Stored records
▬▬▬▬▬▬▬▬▬▬

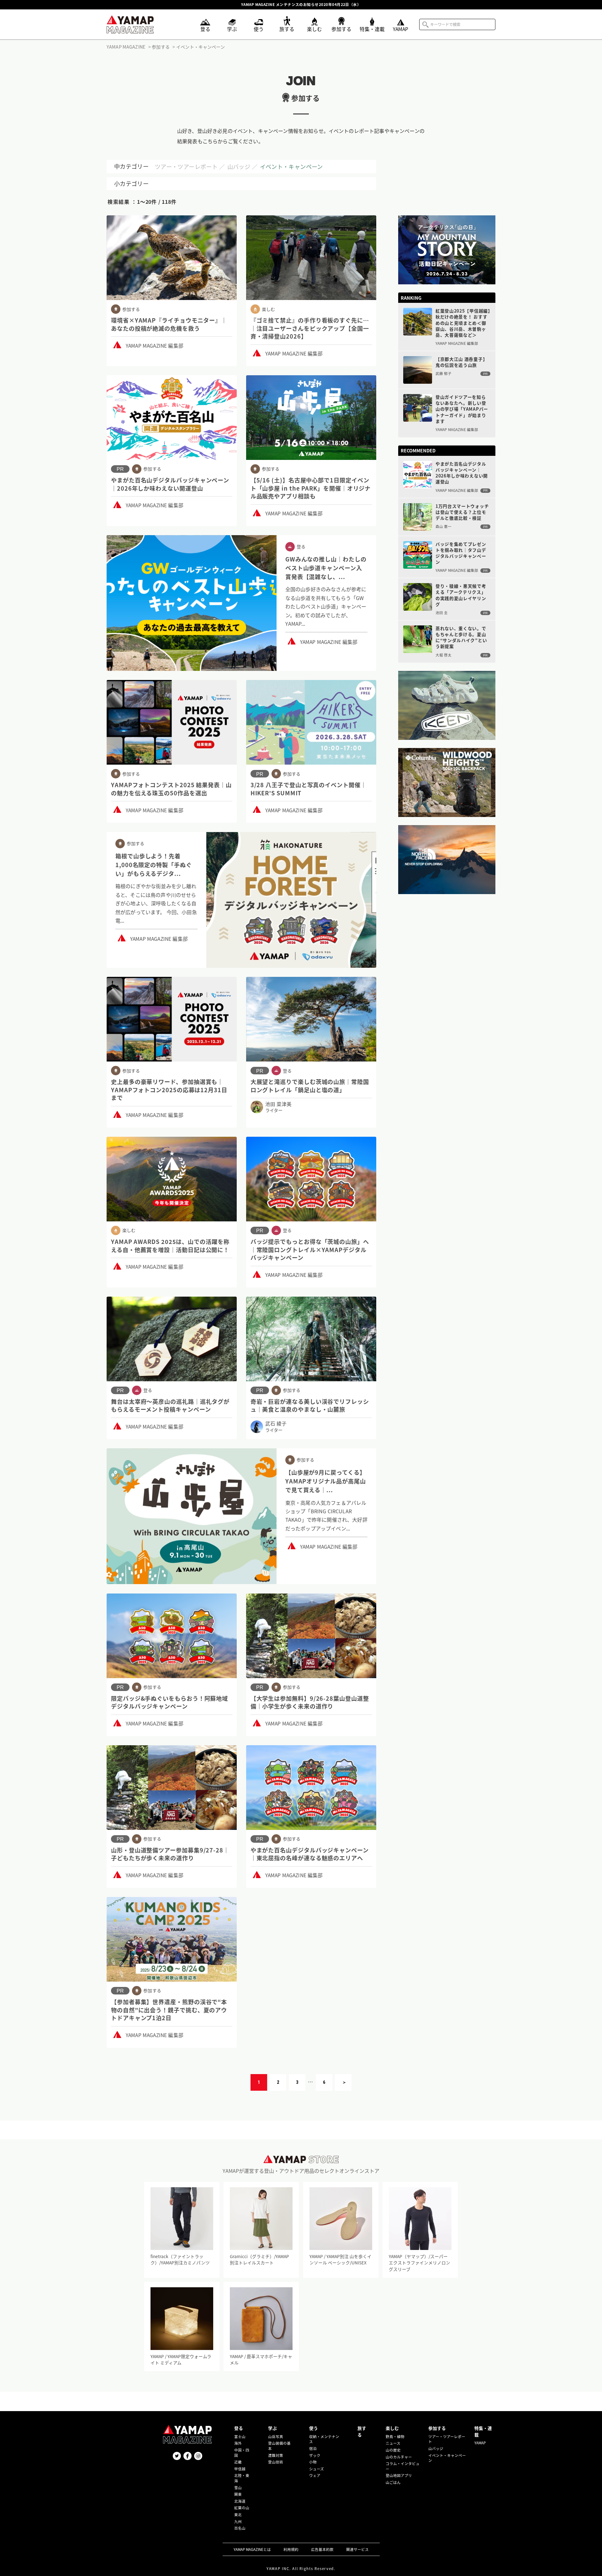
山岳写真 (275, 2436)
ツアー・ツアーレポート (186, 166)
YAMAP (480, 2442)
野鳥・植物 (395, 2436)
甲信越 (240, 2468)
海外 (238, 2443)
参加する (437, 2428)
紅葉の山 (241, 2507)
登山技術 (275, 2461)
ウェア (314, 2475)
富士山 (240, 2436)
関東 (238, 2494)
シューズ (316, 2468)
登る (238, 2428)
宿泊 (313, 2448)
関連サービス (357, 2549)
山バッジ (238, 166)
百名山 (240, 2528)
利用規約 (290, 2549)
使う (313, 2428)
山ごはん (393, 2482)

▬▬▬▬▬▬▬▬▬▬

■ **What you will do**
Transcribe all of the records above exactly; no image should appear in what you write.

■ **Response**
山岳写真 (275, 2436)
ツアー・ツアーレポート (186, 166)
YAMAP (480, 2442)
野鳥・植物 (395, 2436)
甲信越 (240, 2468)
海外 (238, 2443)
参加する (437, 2428)
紅葉の山 (241, 2507)
登山技術 (275, 2461)
ウェア (314, 2475)
富士山 (240, 2436)
関東 (238, 2494)
シューズ (316, 2468)
登る (238, 2428)
宿泊 (313, 2448)
関連サービス (357, 2549)
山バッジ (238, 166)
百名山 (240, 2528)
利用規約 (290, 2549)
使う (313, 2428)
山ごはん (393, 2482)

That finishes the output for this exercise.